● **INPUT FOR THIS TASK**
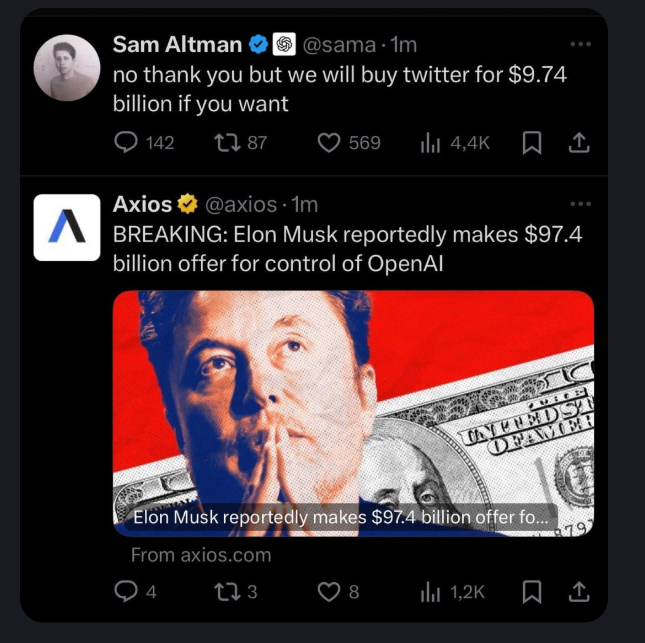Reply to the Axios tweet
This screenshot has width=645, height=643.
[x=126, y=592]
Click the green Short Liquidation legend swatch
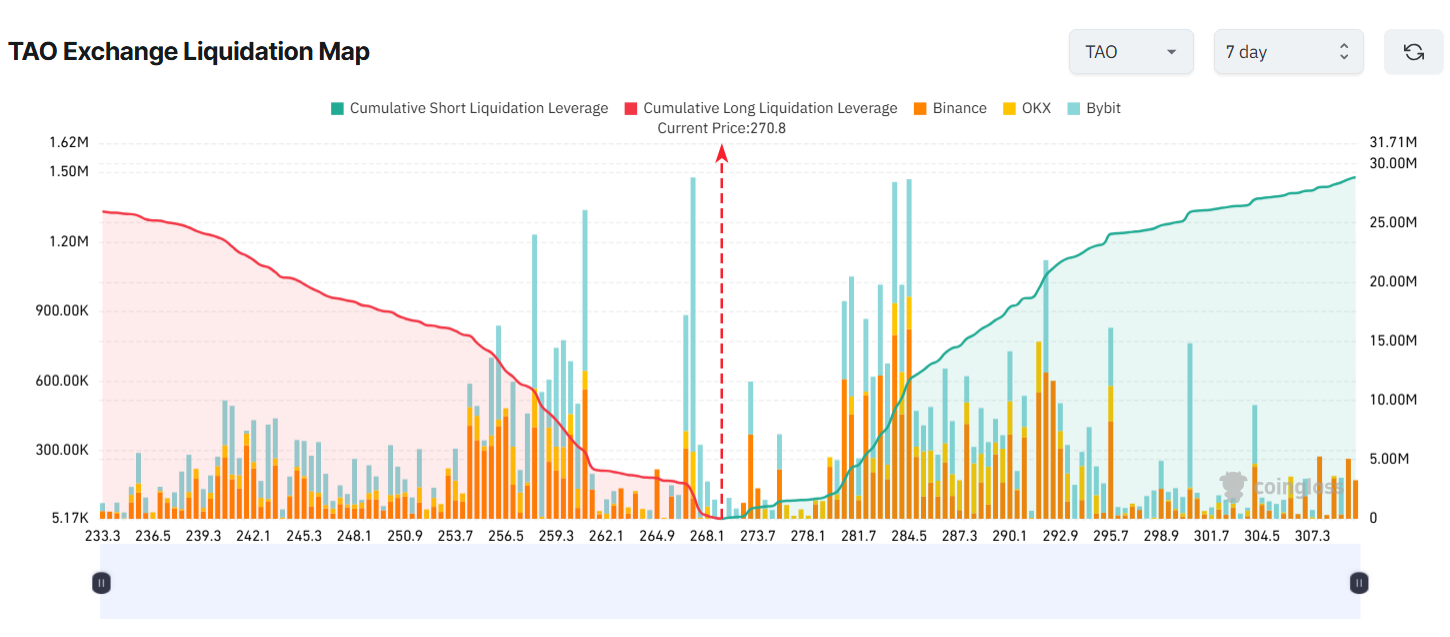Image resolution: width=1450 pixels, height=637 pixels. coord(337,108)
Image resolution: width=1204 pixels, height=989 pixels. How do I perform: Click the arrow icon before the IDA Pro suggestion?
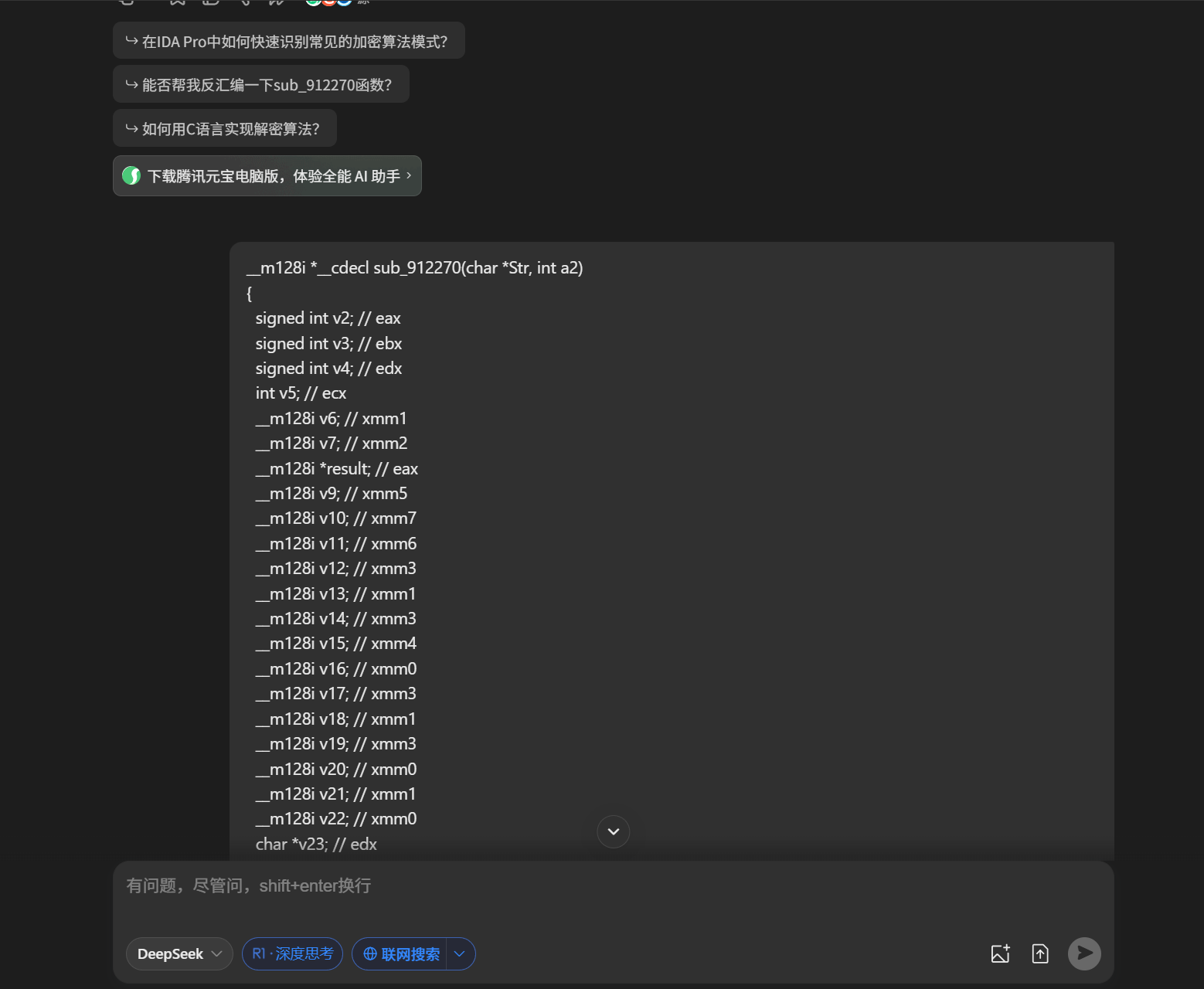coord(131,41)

* * *

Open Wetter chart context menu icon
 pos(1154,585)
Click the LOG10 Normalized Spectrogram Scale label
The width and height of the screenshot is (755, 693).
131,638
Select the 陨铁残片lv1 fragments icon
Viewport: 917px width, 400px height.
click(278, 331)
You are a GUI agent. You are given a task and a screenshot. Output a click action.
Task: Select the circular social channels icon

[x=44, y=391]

* * *

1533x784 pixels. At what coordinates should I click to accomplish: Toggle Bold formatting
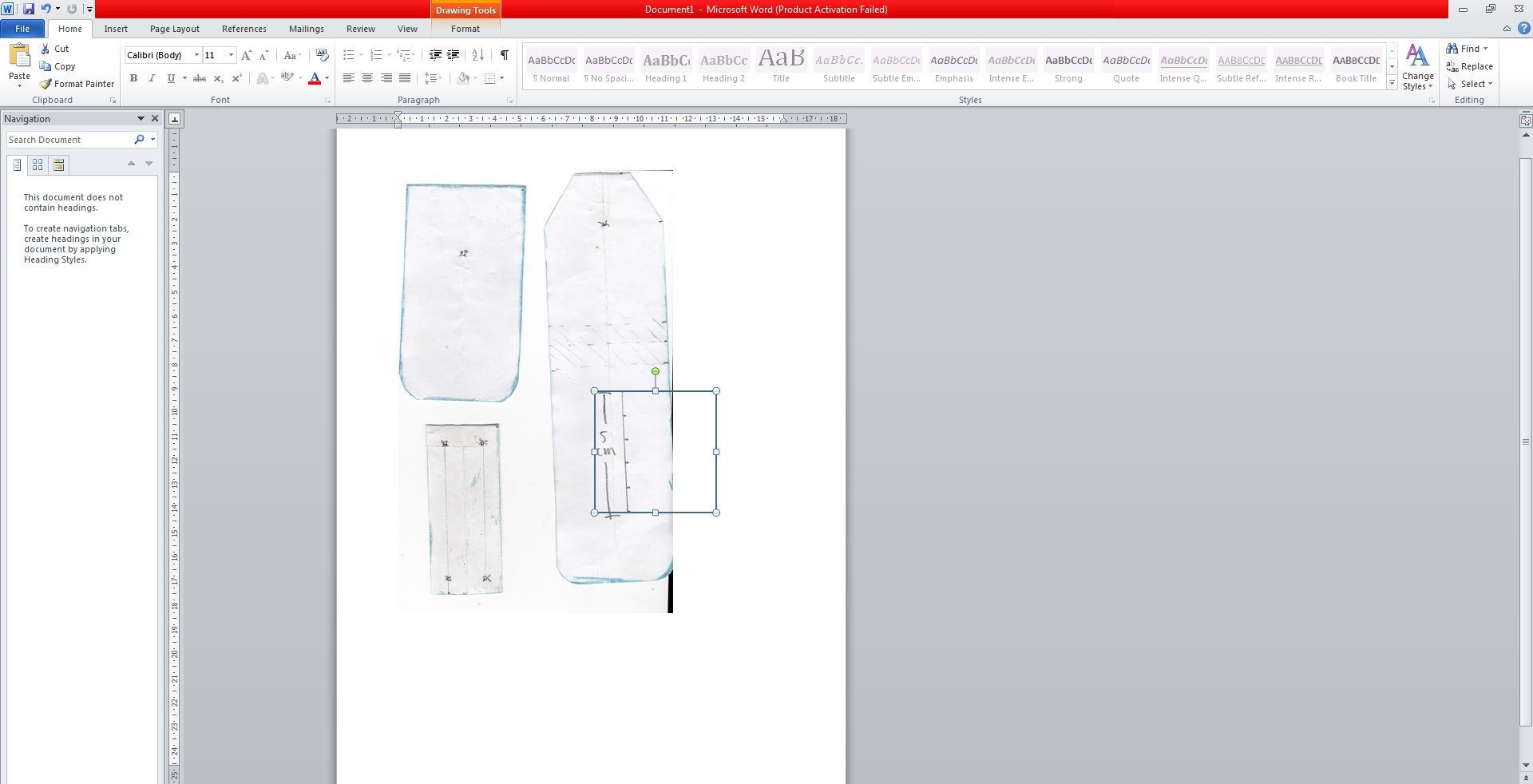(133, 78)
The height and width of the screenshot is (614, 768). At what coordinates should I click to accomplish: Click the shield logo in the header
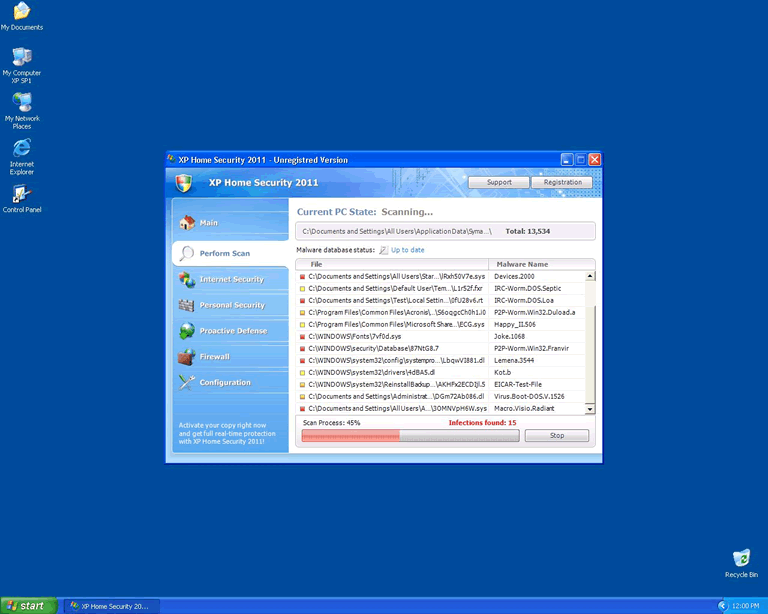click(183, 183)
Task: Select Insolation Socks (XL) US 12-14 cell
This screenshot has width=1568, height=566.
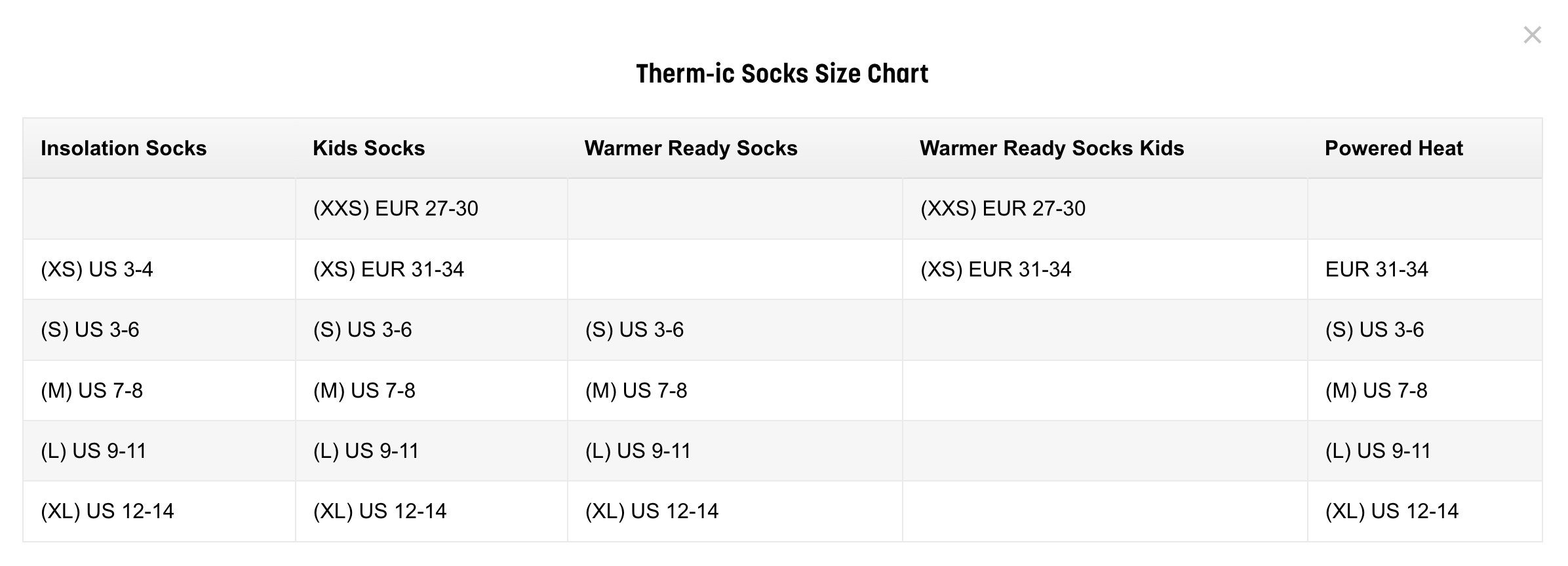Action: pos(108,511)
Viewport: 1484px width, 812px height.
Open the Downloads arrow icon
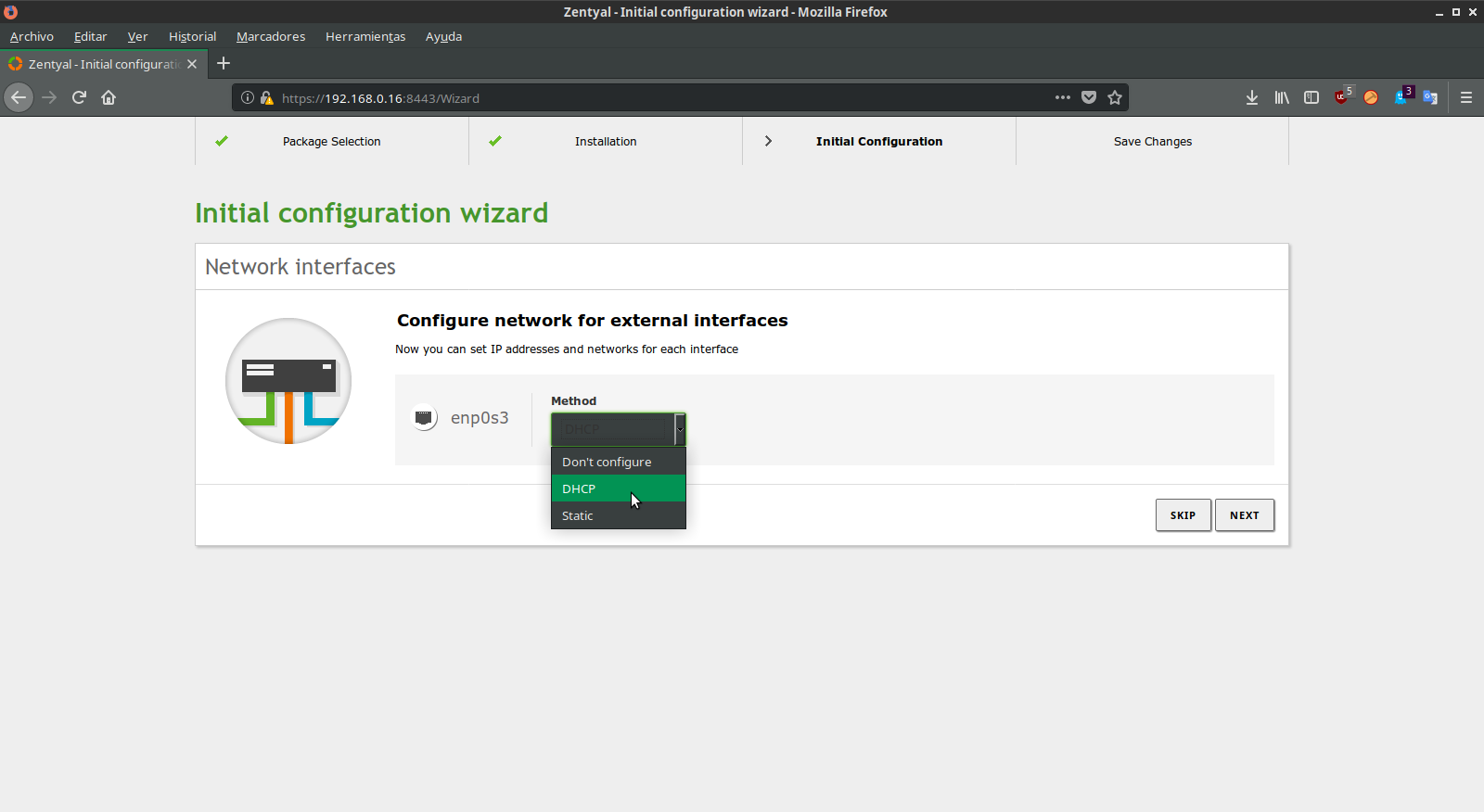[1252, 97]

● **STATED PROBLEM**
In the material above, take the lines from the one with "Click the green" up to and including the one with "coord(131,41)". Write them out again with "legend swatch" swapped for "legend marker" and nothing else changed, leaving out the pictures.

● **OUTPUT OF THE EXERCISE**
Click the green Short Liquidation legend marker
Image resolution: width=1450 pixels, height=637 pixels. coord(337,108)
Image resolution: width=1204 pixels, height=989 pixels. How do I perform: Click the arrow icon before the IDA Pro suggestion?
coord(131,41)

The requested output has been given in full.